Frans Lowyck

Personal information
- Full name: François Jean Julien Lowyck
- Date of birth: 1 September 1894
- Place of birth: Bruges, Belgium
- Date of death: 10 March 1969 (aged 74)
- Place of death: Bruges, Belgium
- Position: Forward

Youth career
- Cercle Brugge

Senior career*
- Years: Team / Apps / (Gls)
- 1912–1926: Cercle Brugge / 67 / (49)

Managerial career
- VG Oostende

= Frans Lowyck =

Belgian footballer

François Jean Julien Lowyck (born 1 September 1894 in Bruges - 10 March 1969 in Bruges) was a Belgian football player. His position on the field was forward.

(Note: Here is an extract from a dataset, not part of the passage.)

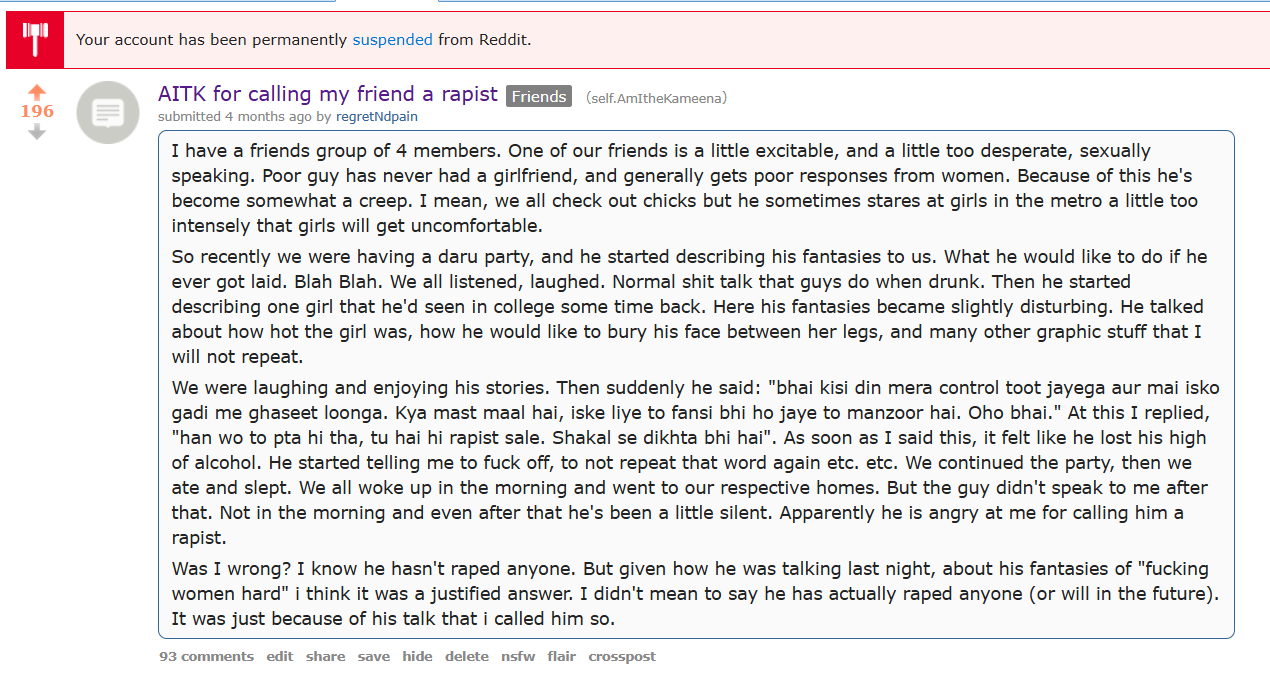Edit the post via the edit link
Image resolution: width=1270 pixels, height=675 pixels.
coord(280,657)
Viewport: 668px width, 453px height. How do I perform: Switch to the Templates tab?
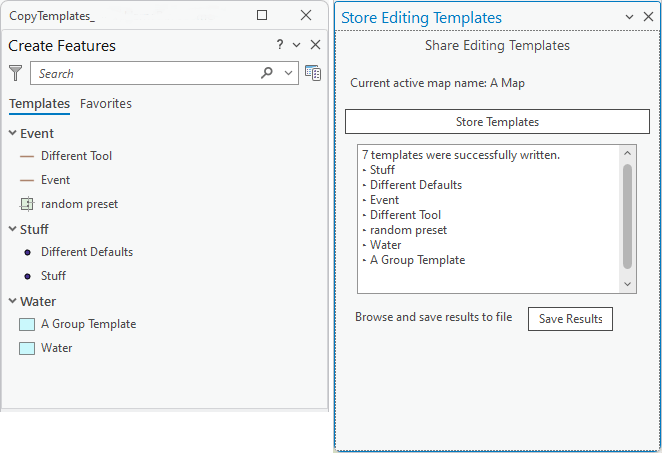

Throughout his career, Lowyck only played for one team: Cercle Brugge. He made his debut in the 1912-13 season. That same season, Cercle Brugge lost the cup final. Only one season later, Lowyck would already become top scorer of the team. He would repeat this event in 1921, after the interruption due to World War I.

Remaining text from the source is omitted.